Budget 2026 – for the housing and urban system
Published 28 May 26
Budget 2026 advances a housing and urban system that is more effective, more sustainable, and more aligned to the needs of different people and places.
The Budget does this by combining three things: Enabling the market, better targeting social housing, and providing a pipeline of future investment in social housing. This means:
Enabling the market: Going for Housing Growth
Incentives for Growth Fund
Budget 2026 supports the Government’s Going for Housing Growth programme by improving council and community incentives to support housing growth.
The Budget introduces the Incentives for Growth Fund, with $400 million over four years held in tagged contingency. Payments will be linked to housing growth and help councils manage the impacts of new development. Funding is expected to commence from 1 April 2027.
Delivering a fairer and more targeted social housing system
Flexible Fund
Budget 2026 is investing a further $69.2 million over the forecast period into the Flexible Fund to deliver between 1800 and 2250 additional social and other homes over three years starting from 2028/29.
The Government’s investment in housing focuses on highest need. Using reliable data and local insights, funding will go to places with the highest housing need and where it makes the biggest difference.
In some places the greatest need is for one-bedroom homes. In others it may be larger homes for big families, Māori housing, or other tailored solutions. The fund also supports a wider range of providers, including community housing providers, Māori providers, and others, to bring forward proposals that meet local need.

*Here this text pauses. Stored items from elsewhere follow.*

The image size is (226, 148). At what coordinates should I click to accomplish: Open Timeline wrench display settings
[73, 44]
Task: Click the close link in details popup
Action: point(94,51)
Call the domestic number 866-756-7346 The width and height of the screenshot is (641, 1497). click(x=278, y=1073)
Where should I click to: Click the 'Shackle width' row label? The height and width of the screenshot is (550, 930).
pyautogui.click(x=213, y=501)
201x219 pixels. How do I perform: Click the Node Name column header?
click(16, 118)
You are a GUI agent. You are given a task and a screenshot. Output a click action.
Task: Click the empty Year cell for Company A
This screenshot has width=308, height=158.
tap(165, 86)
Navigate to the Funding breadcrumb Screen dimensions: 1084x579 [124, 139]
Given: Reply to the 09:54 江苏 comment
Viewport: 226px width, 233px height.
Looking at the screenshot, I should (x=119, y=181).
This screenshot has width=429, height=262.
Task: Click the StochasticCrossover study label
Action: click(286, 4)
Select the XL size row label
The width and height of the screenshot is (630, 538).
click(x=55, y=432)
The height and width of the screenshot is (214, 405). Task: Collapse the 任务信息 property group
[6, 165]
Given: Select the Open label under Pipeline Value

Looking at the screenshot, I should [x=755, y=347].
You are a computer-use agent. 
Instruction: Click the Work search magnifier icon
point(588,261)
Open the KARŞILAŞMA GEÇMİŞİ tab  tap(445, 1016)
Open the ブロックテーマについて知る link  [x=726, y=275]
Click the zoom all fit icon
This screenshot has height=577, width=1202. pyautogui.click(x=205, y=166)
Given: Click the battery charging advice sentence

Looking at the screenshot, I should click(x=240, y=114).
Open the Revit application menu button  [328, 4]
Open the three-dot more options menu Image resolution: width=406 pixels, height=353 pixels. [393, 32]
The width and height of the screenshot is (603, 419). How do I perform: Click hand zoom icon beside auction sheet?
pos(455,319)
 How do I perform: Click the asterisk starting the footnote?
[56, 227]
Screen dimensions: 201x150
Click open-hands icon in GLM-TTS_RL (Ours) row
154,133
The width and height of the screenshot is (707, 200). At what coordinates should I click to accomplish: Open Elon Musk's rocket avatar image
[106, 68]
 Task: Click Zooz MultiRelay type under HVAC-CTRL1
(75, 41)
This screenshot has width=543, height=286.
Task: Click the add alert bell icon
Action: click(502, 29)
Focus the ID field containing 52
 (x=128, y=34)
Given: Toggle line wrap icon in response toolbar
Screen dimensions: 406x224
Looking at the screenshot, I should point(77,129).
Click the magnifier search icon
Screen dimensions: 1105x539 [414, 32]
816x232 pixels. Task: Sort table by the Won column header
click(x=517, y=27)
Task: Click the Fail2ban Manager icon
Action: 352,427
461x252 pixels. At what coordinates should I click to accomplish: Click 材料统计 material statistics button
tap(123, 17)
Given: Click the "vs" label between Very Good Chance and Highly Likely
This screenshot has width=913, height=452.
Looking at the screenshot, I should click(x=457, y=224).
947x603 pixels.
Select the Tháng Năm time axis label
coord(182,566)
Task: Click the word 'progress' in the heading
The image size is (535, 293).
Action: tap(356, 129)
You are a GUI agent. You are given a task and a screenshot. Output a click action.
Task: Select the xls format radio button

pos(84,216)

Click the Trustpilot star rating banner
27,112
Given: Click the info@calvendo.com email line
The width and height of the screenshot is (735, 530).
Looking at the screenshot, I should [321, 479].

The latest funding builds on the Government’s previous investments through Budgets 2024 and 2025 which funded more than 2700 social homes. This includes between 675 and 770 social homes and affordable rentals through the first investment into the Flexible Fund announced at Budget 2025.
Review of Social Housing
Budget 2026 progresses the first changes made as part of the Review of Social Housing.
The Review aims to deliver a fairer, more effective and more efficient system. Its scope includes social housing and affordable rentals and assistance with housing costs - Income-Related Rent (IRR), Accommodation Supplement (AS) and Temporary Additional Support (TAS).
Ministers have agreed to three key shifts to be progressed over a number of years:
- Refocusing social housing for those who have the greatest difficulties accessing private housing.
- Support people to move out of social housing and into homes of their own.
- Make the system fairer by helping people to move to independence by reducing the cost difference between social housing and private housing.
Budget 2026 makes a meaningful start on rebalancing housing subsidies so after-subsidy costs in social housing are closer to, but still less than, the private market.
The changes are intended to lower the disincentives to improve personal circumstances and improve equity. From 1 April 2027, the changes to Income Related Rent (IRR), the Accommodation Supplement (AS), and Temporary Additional Support (TAS), include:
- increasing IRR and emergency and transitional housing contributions from 25 percent to 30 percent of income
- increasing AS maximum rates across all areas
- updating TAS settings, including lowering the maximum rate and simplifying how costs are assessed.
Together, these measures support a housing system that is more effective, more sustainable, and better aligned to the needs of people and places across New Zealand.